With the records as your source, report how many lines contain "Open". Add no other words.
--- EXTRACTED INFORMATION Enclosed Below ---
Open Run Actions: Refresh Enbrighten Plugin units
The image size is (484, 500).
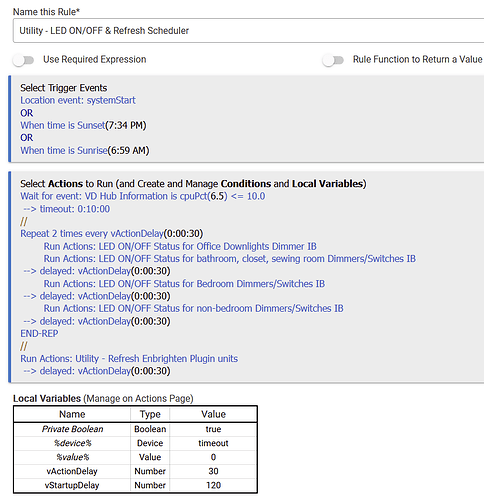[x=129, y=359]
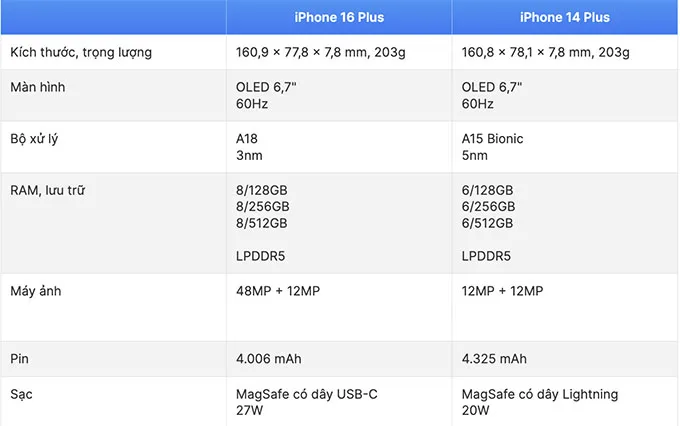This screenshot has width=680, height=426.
Task: Click the Sạc row label
Action: pos(21,394)
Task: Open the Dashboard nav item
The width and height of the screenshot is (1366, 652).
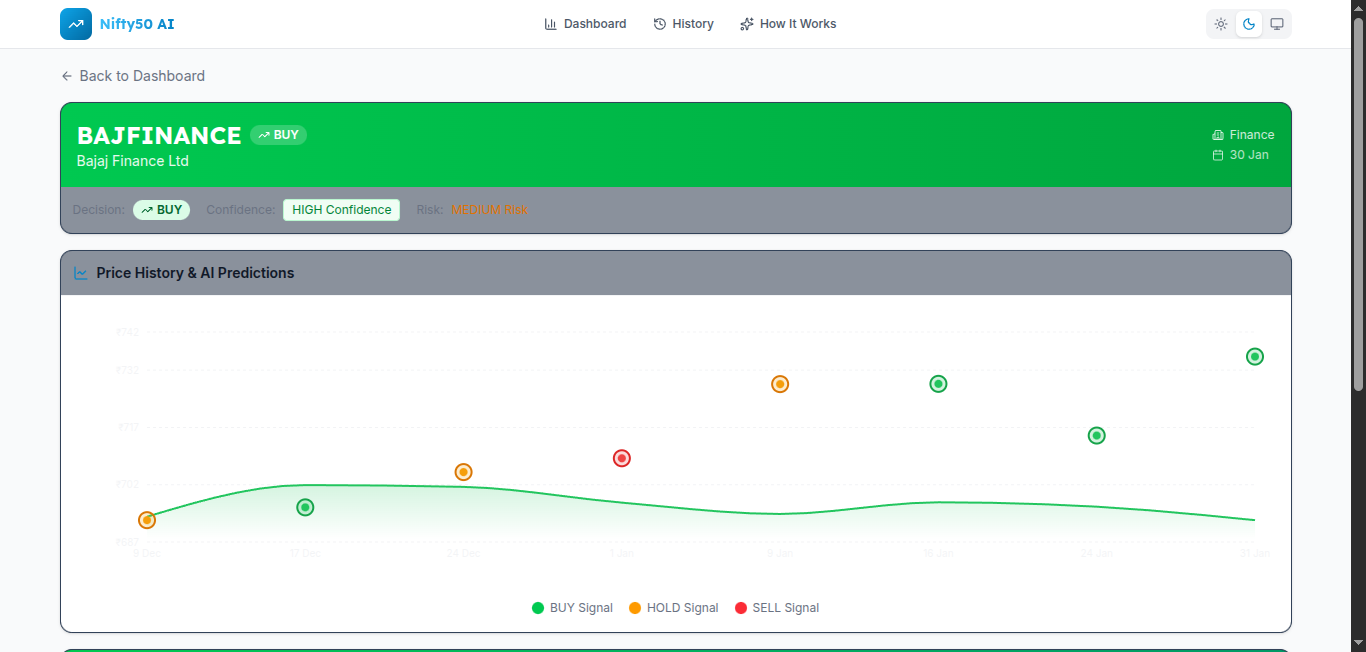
--- End of Enclosed EXTRACTED INFORMATION ---
TASK OUTPUT =
2